En algún momento el genial goleador inglés Gary Lineker sentenció que “el fútbol es un deporte que inventaron los ingleses y siempre ganan los alemanes“.
La primera parte de su dicho es discutible, ya que los orígenes reales del fútbol no han podido ser corroborados y la segunda, tampoco es del todo acertada porque nunca gana siempre un equipo. Sin embargo, Alemania está siempre en la discusión, por más que se encuentre en una etapa de recambio generacional.
El equipo que se consagró campeón del mundo en Italia 1990 fue producto de un cambio generacional que se quedó con la espina, cuatro años antes de consagrarse en México ante Argentina y otros cuatro atrás, ante Italia en España.
Karl Heinz Rummenigge y Harold Schumacher habían dado por finalizada su carrera en la selección germana post 2-3 con los de Carlos Bilardo. Otros, como Andreas Brehme o Pierre Littbarski decidieron continuar.
El entrenador en tierras mexicanas y en Italia, Franz Beckenbauer los sumó a los nuevos valores que, en 1988 se quedaron en semifinales de la Eurocopa a manos de la sorprendente Holanda, precisamente en tierras bávaras.
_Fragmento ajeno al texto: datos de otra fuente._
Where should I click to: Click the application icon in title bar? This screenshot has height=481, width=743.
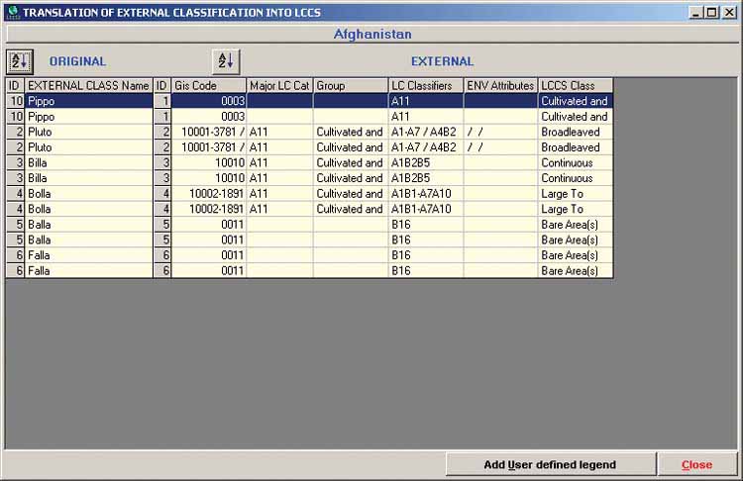coord(11,12)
Pero el gen ganador de ese equipo ya era una realidad, indefectiblemente, tarde o temprano, esos futbolistas iban a alcanzar la gloria. Y así fue el 8 de julio en Roma con gol de penal de Brehme a siete minutos del final. Esa fecha fue simplemente la coronación de un proceso que ni siquiera comenzó el 10 de junio en el debut mundialista contra Yugoslavia por 4 a 1.
Jürgen Klinsmann, Rudi Vöeller y Lothar Matthaeus fueron los símbolos de ese equipo que coronó, por fin, un largo proceso que, hasta ahí, siempre se había quedado en las puertas de la gloria.
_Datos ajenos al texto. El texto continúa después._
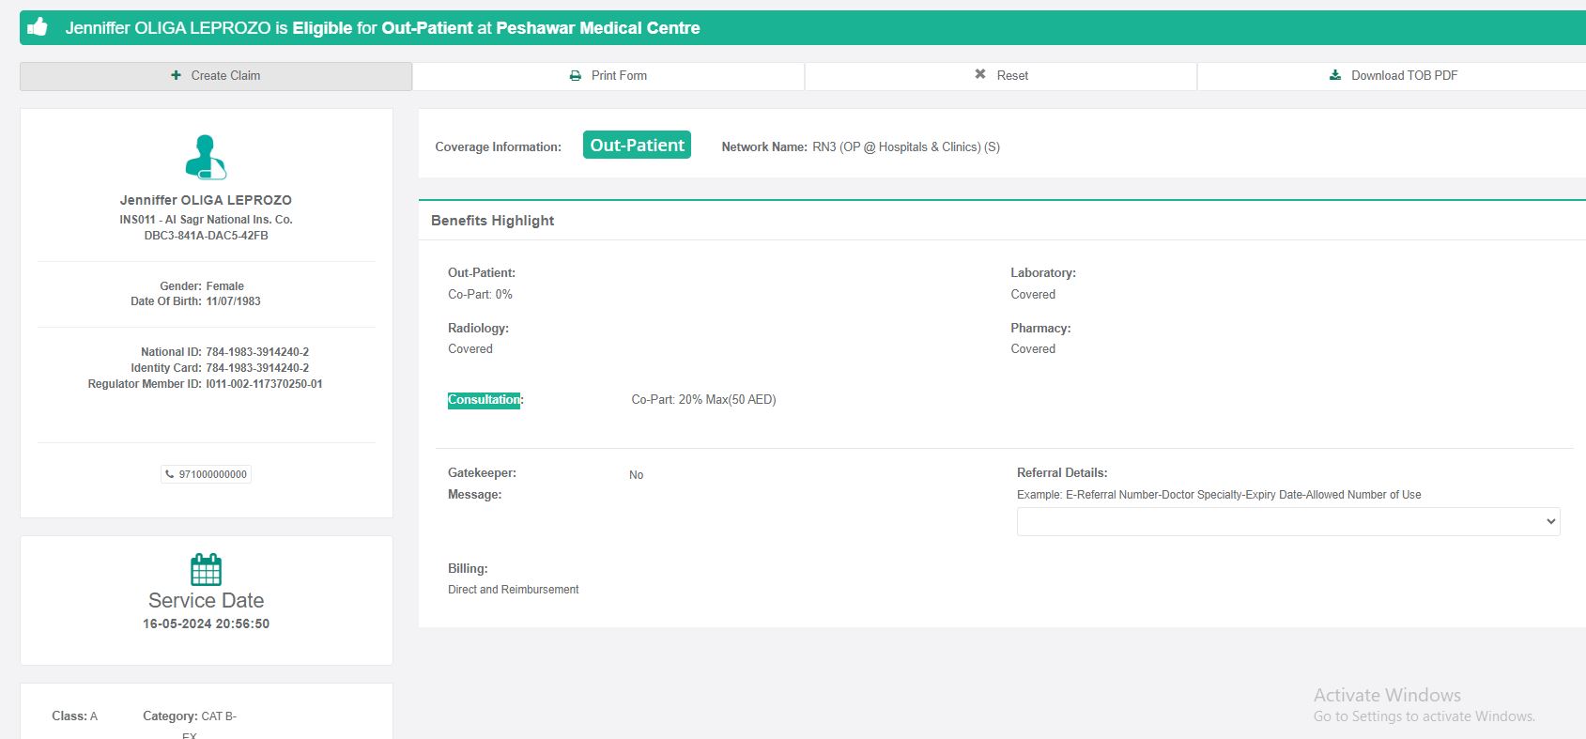Click the service date timestamp 16-05-2024
Screen dimensions: 1586x739
[206, 624]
Campeón invicto, sin un juego demasiado vistoso pero con una contundencia que le permitió acceder sin problemas hasta el objetivo final, incluso, dejando en el camino a Lineker.
Matthaus corre con la Copa del Mundo en la mano
La final estuvo llena de polémicas, pero tuvo un justo ganador. Fruto de un proceso, de un proyecto y de una historia que se venía gestando. El silbatazo final del árbitro mexicano Edgardo Codesal Méndez reafirmó que, al menos por esa vez, los dichos del ex goleador británico, se habían cumplido.